Directions: Set down all of the entries below exactly, and omit the pictures.

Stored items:
******************************
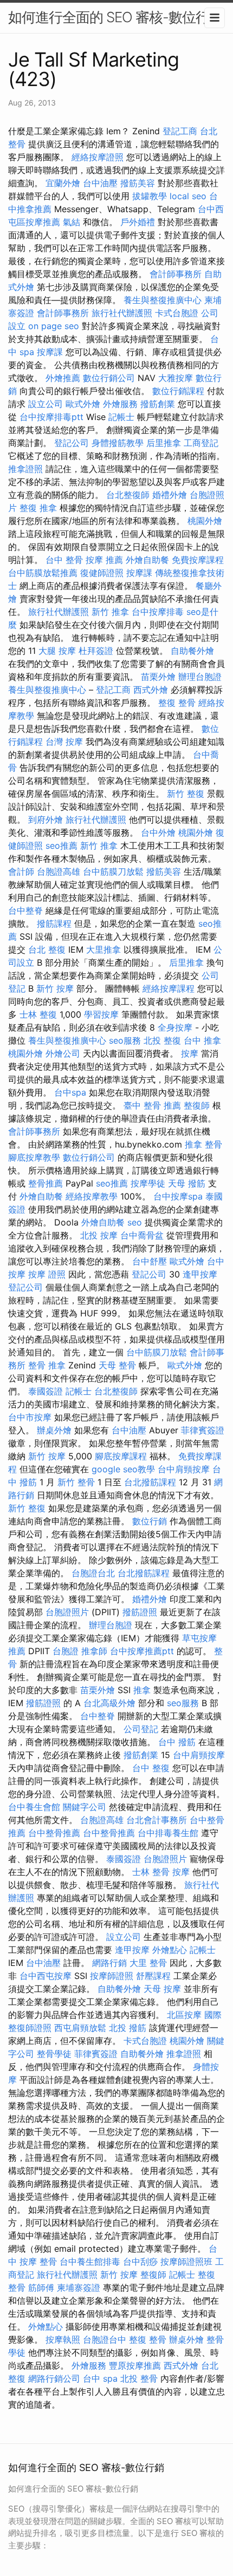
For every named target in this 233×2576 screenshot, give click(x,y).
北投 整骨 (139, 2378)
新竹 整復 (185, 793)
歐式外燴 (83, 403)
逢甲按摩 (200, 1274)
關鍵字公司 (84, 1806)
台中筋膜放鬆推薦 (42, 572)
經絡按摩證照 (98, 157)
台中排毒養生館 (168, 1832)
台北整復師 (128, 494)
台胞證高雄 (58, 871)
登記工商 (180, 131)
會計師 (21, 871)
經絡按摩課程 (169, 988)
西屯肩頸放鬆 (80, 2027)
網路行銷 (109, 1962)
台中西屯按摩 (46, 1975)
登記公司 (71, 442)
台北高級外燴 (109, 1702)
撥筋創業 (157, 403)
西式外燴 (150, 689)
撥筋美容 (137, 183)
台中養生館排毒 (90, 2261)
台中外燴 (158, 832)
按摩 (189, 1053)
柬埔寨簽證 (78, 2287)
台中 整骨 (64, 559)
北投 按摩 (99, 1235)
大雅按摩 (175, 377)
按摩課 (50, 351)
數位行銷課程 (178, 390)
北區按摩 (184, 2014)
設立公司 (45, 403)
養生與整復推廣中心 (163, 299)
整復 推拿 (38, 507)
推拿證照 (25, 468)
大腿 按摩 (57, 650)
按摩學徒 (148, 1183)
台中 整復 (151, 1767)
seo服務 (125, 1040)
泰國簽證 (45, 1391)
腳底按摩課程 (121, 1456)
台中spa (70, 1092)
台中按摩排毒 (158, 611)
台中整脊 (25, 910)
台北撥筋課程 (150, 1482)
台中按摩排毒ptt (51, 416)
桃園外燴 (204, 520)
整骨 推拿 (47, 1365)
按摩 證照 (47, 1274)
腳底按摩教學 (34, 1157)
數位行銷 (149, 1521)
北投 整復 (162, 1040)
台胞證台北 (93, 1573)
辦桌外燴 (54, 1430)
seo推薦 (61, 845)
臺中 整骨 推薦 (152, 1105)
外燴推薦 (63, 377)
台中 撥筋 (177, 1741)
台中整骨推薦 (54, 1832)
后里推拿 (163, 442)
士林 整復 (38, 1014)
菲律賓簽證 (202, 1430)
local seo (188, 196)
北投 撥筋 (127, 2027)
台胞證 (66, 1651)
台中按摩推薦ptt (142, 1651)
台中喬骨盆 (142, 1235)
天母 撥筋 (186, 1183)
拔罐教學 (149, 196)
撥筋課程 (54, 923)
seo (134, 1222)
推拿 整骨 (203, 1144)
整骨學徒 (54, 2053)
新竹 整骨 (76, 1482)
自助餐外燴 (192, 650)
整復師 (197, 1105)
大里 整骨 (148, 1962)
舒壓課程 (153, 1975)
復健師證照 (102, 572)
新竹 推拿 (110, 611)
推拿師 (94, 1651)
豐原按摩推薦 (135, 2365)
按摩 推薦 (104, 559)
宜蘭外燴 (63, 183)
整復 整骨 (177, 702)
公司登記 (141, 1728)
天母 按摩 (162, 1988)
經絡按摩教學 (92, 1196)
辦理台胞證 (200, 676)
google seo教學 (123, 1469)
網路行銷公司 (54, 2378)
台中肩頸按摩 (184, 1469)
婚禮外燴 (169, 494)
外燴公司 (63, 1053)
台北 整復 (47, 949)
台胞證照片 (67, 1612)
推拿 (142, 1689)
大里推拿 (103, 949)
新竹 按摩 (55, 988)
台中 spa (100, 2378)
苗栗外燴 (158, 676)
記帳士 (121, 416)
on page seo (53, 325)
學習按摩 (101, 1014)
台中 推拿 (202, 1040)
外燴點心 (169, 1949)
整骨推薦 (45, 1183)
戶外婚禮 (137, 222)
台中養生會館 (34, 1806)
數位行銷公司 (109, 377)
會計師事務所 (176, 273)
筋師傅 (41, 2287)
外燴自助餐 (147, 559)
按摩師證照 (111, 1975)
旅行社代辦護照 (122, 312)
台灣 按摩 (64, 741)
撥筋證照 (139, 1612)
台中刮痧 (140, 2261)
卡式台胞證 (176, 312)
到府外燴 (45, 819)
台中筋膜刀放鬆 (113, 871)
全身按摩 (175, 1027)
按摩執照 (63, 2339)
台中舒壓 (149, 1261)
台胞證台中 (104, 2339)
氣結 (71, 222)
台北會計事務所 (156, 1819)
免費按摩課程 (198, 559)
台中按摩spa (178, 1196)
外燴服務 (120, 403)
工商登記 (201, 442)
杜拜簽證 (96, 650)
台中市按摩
******************************
Solution below:
For every named target in this 233×2576 screenshot, give click(x,y).
北投 整骨 (139, 2378)
新竹 整復 (185, 793)
歐式外燴 (83, 403)
逢甲按摩 (200, 1274)
關鍵字公司 (84, 1806)
台中筋膜放鬆推薦 (42, 572)
經絡按摩證照 (98, 157)
台中排毒養生館 (168, 1832)
台北整復師 (128, 494)
台胞證高雄 (58, 871)
登記工商 (180, 131)
會計師 (21, 871)
經絡按摩課程 (169, 988)
西屯肩頸放鬆 (80, 2027)
網路行銷 (109, 1962)
台中西屯按摩 (46, 1975)
登記公司 (71, 442)
台北高級外燴 (109, 1702)
撥筋創業 (157, 403)
西式外燴 (150, 689)
撥筋美容 (137, 183)
台中養生館排毒 (90, 2261)
台中外燴 (158, 832)
按摩 (189, 1053)
柬埔寨簽證 (78, 2287)
台中 整骨 (64, 559)
北投 按摩 (99, 1235)
大雅按摩 (175, 377)
按摩課 (50, 351)
數位行銷課程 (178, 390)
北區按摩 (184, 2014)
設立公司 (45, 403)
養生與整復推廣中心 (163, 299)
整復 推拿 (38, 507)
推拿證照 (25, 468)
大腿 按摩 (57, 650)
按摩學徒 (148, 1183)
台中 整復 (151, 1767)
seo服務 (125, 1040)
泰國簽證 (45, 1391)
腳底按摩課程 (121, 1456)
台中spa (70, 1092)
台中按摩排毒 (158, 611)
台中整脊 (25, 910)
台北撥筋課程 (150, 1482)
台中按摩排毒ptt (51, 416)
桃園外燴 (204, 520)
整骨 推拿 (47, 1365)
按摩 證照 (47, 1274)
腳底按摩教學 (34, 1157)
數位行銷 (149, 1521)
北投 整復 (162, 1040)
台胞證台北 (93, 1573)
辦桌外燴 (54, 1430)
seo推薦 (61, 845)
臺中 整骨 推薦 (152, 1105)
外燴推薦 (63, 377)
台中 撥筋 (177, 1741)
台中整骨推薦 (54, 1832)
后里推拿 (163, 442)
士林 整復 (38, 1014)
菲律賓簽證 (202, 1430)
local seo (188, 196)
北投 撥筋 (127, 2027)
台胞證 (66, 1651)
台中按摩推薦ptt (142, 1651)
台中喬骨盆 (142, 1235)
天母 撥筋 (186, 1183)
拔罐教學 (149, 196)
撥筋課程 (54, 923)
seo (134, 1222)
推拿 整骨 (203, 1144)
整骨學徒 (54, 2053)
新竹 整骨 (76, 1482)
自助餐外燴 (192, 650)
整復師 (197, 1105)
大里 整骨 (148, 1962)
舒壓課程 (153, 1975)
復健師證照 (102, 572)
新竹 推拿 (110, 611)
推拿師 (94, 1651)
豐原按摩推薦 (135, 2365)
按摩 推薦 (104, 559)
宜蘭外燴 (63, 183)
整復 整骨 (177, 702)
公司登記 (141, 1728)
天母 按摩 (162, 1988)
經絡按摩教學 (92, 1196)
辦理台胞證 (200, 676)
google seo教學 (123, 1469)
網路行銷公司 (54, 2378)
台中肩頸按摩 (184, 1469)
婚禮外燴 (169, 494)
外燴公司 (63, 1053)
台北 整復 (47, 949)
台胞證照片 (67, 1612)
推拿 (142, 1689)
大里推拿 (103, 949)
新竹 按摩 (55, 988)
台中 spa (100, 2378)
苗栗外燴 (158, 676)
記帳士 (121, 416)
on page seo (53, 325)
學習按摩 (101, 1014)
台中 推拿 (202, 1040)
外燴點心 (169, 1949)
整骨推薦 (45, 1183)
戶外婚禮 (137, 222)
台中養生會館 (34, 1806)
數位行銷公司 (109, 377)
會計師事務所 (176, 273)
筋師傅 (41, 2287)
外燴自助餐 (147, 559)
按摩師證照 (111, 1975)
旅行社代辦護照 (122, 312)
台灣 按摩 (64, 741)
撥筋證照 (139, 1612)
台中刮痧 (140, 2261)
卡式台胞證 (176, 312)
到府外燴 (45, 819)
台中筋膜刀放鬆 (113, 871)
全身按摩 (175, 1027)
按摩執照 (63, 2339)
台中舒壓 (149, 1261)
台胞證台中 (104, 2339)
氣結 (71, 222)
台北會計事務所 (156, 1819)
免費按摩課程 (198, 559)
台中按摩spa (178, 1196)
外燴服務 (120, 403)
工商登記 (201, 442)
杜拜簽證 (96, 650)
台中市按摩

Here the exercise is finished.